AI safety and alignment
Ensuring foundation models are reliable, robust, and interpretable is increasingly important when considering the potential real-world applications of these models.
In addition to critical and immediate considerations, we also consider the relationship between foundation models and larger-scale risks, hazards, and harms that have the potential for increased relevance as model capabilities continue to advance.
For example, we consider the importance of
aligning foundation models such that they are not deployed with
misspecified goals or values. We also discuss the relevance of
forecasting the emergent behaviors of foundation models (
e.g., the ability to deceive or plan strategically), which may complicate attempts to adapt them to particular tasks, and may require new approaches for interpretability or evaluation.
Theory
To learn more, see
this section in the report.
Authors: Aditi Raghunathan, Sang Michael Xie, Ananya Kumar, Niladri Chatterji, Rohan Taori, Tatsunori Hashimoto, Tengyu Ma
Learning theory provides a broad foundation for the variety of contexts encountered in applied machine learning; theory offers both understanding, principles, and guarantees to complement empirical findings.
At present, the study of foundation models is largely empirical: the theory of standard supervised learning, while relatively mature, is inadequate to fully explain foundation models.
Specifically, the discrepancy between the training phase and the adaptation phase within the foundation model regime pinpoints the insufficiency of existing theory, since these phases correspond to (potentially) completely different tasks and data distributions.
Nevertheless, we endeavor that advances in theory to address this discrepancy, even in simple, limited settings, will provide useful insights.
Interpretability
To learn more, see
this section in the report.
Authors: John Hewitt*, Armin W. Thomas*, Pratyusha Kalluri, Rodrigo Castellon, Christopher D. Manning
Interpretability provides clarity to foundation models: the opacity of the deep neural networks that underpin foundation models, alongside the expected ubiquity of foundation models, heightens the need to understand these models and their capabilities.
Interpretability methods at present generally are designed for interpreting and explaining the behavior of task-specific models; the nature of foundation models (
i.e., the wide array of tasks these models are beneficial for and the unexpected emergent properties they acquire) introduces new challenges for interpretability research.
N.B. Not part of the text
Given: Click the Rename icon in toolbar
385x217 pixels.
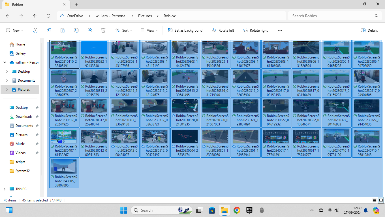Looking at the screenshot, I should 76,30.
To frame the discussion of interpretability for foundation models, we propose the
one model-many models paradigm, which aims to determine the extent to which the
one model (the foundation model) and its
many models (its adapted derivatives) share decision-making building blocks.
In addition to interpreting the decision-making components involved, we further discuss
explainability in the context of foundation models (
e.g., the validity of
post hoc explanations generated by models) as well as the
mechanisms that drive model behavior (which may clarify the extent to which understanding foundation models can extend to understanding their adapted derivatives).
Given the critical role we ascribe interpretability in the study of foundation models, we conclude with an assessment of the societal impact of interpretability and non-interpretability.